Details: wife works again; back yard play in morning; Bush’s chicken lunch; H-E-B for milk; naps; wife comes home; inflatable pool in back yard; Sloppy Joes’ for supper (I made them from a can); Dairy Queen for dessert.
Funny Anecdote: While Vicky and Valentina were in the bathroom, I was looking for Rebecca. Found her on her bed (which she’s given up for a few days), holding Val’s glasses and a mascara container. Quickly, I snatched them both away quickly. When I saw her about to cry, I handed the mascara back, keeping the glasses. (This is a good trick if your kid has two objects; take them both away, then return the less harmful, less expensive one.) When Val returned to the room, Rebecca started mimicking the action of putting on mascara. Where has she seen this before? My wife doesn’t wear mascara. Val hadn’t put hers on yet. Rebecca must’ve seen it in a TV ad or a magazine ad. She knew exactly what it was for — and it wasn’t even open.

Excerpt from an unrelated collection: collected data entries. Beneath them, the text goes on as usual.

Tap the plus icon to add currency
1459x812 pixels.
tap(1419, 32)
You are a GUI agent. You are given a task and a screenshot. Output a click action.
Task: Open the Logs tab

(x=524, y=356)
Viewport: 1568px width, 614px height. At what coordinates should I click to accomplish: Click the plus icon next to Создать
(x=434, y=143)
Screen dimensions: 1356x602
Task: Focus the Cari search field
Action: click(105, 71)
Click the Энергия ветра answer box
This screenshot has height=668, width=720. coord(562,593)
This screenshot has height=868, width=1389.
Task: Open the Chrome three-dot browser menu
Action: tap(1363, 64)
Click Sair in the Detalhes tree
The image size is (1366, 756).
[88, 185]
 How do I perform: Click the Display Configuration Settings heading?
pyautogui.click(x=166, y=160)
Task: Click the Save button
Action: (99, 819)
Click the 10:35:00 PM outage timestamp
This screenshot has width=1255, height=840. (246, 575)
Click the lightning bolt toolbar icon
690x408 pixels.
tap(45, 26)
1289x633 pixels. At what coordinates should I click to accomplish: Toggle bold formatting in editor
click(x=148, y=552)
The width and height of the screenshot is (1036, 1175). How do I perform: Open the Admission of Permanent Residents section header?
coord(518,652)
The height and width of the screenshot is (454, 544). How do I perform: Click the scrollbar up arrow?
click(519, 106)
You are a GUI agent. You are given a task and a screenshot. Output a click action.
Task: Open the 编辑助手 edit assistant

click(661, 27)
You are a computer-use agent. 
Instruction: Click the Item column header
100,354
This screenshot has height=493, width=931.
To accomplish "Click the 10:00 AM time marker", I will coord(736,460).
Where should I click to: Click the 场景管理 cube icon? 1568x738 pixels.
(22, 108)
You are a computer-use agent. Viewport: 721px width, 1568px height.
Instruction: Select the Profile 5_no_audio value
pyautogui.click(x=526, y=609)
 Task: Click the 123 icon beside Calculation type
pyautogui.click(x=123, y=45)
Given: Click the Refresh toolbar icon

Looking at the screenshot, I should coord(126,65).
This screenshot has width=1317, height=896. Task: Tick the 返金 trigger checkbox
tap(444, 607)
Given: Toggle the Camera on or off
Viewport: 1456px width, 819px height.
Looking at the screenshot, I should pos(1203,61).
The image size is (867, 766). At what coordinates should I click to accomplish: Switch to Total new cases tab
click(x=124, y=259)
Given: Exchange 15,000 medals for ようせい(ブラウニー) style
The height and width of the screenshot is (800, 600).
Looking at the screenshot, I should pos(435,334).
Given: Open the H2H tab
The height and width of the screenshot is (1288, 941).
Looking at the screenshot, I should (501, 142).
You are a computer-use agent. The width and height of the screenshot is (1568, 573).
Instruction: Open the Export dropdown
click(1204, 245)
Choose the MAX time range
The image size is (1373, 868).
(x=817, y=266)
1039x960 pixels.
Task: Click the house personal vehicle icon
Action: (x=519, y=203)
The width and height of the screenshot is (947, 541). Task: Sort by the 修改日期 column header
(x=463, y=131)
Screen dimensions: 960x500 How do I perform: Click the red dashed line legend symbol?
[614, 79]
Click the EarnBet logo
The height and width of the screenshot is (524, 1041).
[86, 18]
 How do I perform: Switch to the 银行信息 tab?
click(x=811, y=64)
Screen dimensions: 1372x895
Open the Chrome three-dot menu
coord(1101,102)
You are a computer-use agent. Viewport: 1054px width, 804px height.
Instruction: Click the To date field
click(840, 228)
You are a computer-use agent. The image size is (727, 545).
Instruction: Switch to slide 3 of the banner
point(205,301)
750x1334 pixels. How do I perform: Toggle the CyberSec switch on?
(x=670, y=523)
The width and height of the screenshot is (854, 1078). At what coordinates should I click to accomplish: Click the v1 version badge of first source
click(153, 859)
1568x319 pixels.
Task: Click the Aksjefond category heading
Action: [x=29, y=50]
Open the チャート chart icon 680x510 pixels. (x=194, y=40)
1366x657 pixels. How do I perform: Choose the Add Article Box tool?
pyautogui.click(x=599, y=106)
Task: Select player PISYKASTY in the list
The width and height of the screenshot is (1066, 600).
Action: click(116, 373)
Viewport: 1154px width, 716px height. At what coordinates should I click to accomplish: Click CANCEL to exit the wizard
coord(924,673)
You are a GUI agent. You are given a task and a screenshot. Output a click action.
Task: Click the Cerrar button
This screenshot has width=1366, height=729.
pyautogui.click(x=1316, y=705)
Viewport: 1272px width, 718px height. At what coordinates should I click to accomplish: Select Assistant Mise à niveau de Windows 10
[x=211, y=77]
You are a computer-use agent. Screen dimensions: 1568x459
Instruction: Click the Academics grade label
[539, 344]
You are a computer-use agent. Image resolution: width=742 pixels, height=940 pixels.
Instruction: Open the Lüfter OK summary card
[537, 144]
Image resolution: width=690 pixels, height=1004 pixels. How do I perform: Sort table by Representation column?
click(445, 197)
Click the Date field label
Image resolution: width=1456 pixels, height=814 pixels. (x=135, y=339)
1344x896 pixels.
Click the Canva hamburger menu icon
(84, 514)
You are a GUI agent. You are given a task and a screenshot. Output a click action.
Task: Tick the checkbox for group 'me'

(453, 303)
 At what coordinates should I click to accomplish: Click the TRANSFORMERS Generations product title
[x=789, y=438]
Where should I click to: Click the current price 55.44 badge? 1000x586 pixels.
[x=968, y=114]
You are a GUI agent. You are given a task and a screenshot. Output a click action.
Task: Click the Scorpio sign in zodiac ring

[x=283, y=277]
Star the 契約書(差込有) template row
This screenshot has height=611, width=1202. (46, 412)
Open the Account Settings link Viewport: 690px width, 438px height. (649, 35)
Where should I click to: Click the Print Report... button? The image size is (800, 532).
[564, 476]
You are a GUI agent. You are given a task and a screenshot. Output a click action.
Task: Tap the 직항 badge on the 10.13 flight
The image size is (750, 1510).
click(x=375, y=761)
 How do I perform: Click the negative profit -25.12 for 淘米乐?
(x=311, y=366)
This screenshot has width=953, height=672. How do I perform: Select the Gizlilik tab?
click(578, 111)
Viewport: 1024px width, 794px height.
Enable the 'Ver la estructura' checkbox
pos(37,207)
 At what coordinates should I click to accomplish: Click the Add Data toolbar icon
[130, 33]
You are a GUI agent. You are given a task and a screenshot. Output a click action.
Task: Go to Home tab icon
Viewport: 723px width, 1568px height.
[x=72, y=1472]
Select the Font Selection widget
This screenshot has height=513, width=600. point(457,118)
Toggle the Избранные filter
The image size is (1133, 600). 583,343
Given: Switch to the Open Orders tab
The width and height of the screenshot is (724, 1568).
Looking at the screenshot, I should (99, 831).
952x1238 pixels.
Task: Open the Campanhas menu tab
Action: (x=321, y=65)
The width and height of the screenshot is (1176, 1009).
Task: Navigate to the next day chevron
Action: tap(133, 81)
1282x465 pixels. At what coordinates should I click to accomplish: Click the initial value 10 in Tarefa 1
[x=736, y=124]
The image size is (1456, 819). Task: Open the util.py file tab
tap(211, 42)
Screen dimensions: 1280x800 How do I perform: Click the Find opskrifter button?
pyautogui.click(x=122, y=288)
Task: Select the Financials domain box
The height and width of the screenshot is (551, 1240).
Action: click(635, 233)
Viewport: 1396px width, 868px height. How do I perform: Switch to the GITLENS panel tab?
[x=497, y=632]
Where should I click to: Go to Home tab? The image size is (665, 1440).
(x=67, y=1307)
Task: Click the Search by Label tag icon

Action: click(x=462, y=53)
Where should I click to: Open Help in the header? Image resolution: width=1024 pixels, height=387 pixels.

Funny Anecdote 2: In the evening, a couple of cops stopped nearby to handle a call. Afterward, one came over to introduce himself and talk to a few of us neighbors who were standing around talking. My wife asked him to please stand on the driveway instead of our grass. He apologized and moved quickly.
Neighborly conversation: One neighbor was asking more people on the street to have their porch lights on at night, saying it was too dark around and was encouraging “mischief”. I disagreed, saying it was plenty bright at night (I’ve had no trouble walking to the mailbox and back at midnight a few times), and that all the porch lights simply attract more bugs. I also pointed out that anyone looking for mischief would have more luck in the middle of the day when everyone’s at work, and that porch lights being on at 2 a.m. won’t help if all the good folk are asleep.
Weather: Hot all day (up to 98°F). Started raining at 11:15 p.m.